Back in 1967, the then Indian finance minister Morarji Desai had the brilliant idea of raising taxes well beyond their existing level; the maximum marginal tax rate was raised as high as 97.75 percent.

Desai, who was better known for drinking his own urine, reasoned that people would pay up and that India’s budgetary problems would be more manageable.

Instead, the reverse happened. India has always had a problem with undeclared wealth, a kind of parallel economy which is called black money. The amount of black money increased by leaps and bounds after Desai’s ridiculous laws were promulgated.

Seven years later, in 1974, the new finance minister Y.B. Chavan brought down rates by some 20 percentage points, but by then the damage had been done. The amount of black money in India today is estimated to be anything from 30 to 100 times the national budget.

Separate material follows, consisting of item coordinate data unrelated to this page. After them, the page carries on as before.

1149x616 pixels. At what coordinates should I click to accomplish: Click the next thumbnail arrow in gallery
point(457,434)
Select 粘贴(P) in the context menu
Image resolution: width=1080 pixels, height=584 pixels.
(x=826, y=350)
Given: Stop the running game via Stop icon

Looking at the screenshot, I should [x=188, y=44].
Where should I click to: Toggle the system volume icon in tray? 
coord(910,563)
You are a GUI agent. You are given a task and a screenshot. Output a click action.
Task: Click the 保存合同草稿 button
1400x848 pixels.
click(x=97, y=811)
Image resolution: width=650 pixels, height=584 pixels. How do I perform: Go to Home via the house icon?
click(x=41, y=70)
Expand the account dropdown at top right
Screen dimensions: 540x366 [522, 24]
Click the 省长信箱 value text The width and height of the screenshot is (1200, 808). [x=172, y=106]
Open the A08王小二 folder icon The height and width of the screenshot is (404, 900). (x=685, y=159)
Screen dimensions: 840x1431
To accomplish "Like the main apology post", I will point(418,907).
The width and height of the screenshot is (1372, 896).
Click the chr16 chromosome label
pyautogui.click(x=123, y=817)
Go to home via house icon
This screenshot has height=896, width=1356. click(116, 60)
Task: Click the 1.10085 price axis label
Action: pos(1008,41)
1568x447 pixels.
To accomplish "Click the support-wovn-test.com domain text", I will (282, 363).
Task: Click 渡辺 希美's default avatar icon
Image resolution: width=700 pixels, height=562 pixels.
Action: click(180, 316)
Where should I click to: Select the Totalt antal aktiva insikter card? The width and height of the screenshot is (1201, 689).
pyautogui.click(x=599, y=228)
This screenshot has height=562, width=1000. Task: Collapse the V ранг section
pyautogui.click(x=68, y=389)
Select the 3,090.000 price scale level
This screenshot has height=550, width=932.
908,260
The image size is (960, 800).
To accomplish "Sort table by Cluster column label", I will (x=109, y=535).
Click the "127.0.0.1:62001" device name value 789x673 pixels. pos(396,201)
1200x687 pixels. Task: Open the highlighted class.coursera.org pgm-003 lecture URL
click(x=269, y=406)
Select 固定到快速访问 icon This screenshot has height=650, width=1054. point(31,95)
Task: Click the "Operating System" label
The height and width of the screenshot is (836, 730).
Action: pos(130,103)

No deal of any size in India can be done without paying part of the price under the table. I had great difficulty in 2004 in selling a flat I owned, simply because I wanted all the money paid above the table. And that flat was being sold well below the market rate so that I could complete the deal soon and return home. But without a black money component, nobody wants to do a deal.

Given this background, it is not surprising that the Indian Premier League, a cricket competition that is played every year and which has been in existence since 2008, pays its players — who come from every cricket-playing country — huge sums for a few weeks of Twenty20 cricket. The government pretends to be surprised about this and often vows to investigate the issue but is really not bothered; instead it is happy that black money is being converted to legal tender.

Industrialists own teams and pump their black money into paying the players. They gain a measure of publicity, both for themselves and their companies. And that is something they love. After all, black money is not of much use unless can utilise it.

In India, corruption is a way of life. You have to pay to get anything and everything done, even to get a proper bill for your monthly consumption of electricity. The symbol of one of India’s main political parties, the Congress (I) is the hand; it would be better to make it an outstretched hand because that is what one encounters in India right from the moment one gets off the plane.

Hence for anyone to say that black money has no role in the IPL is akin to saying that people do not need to breathe in order to live.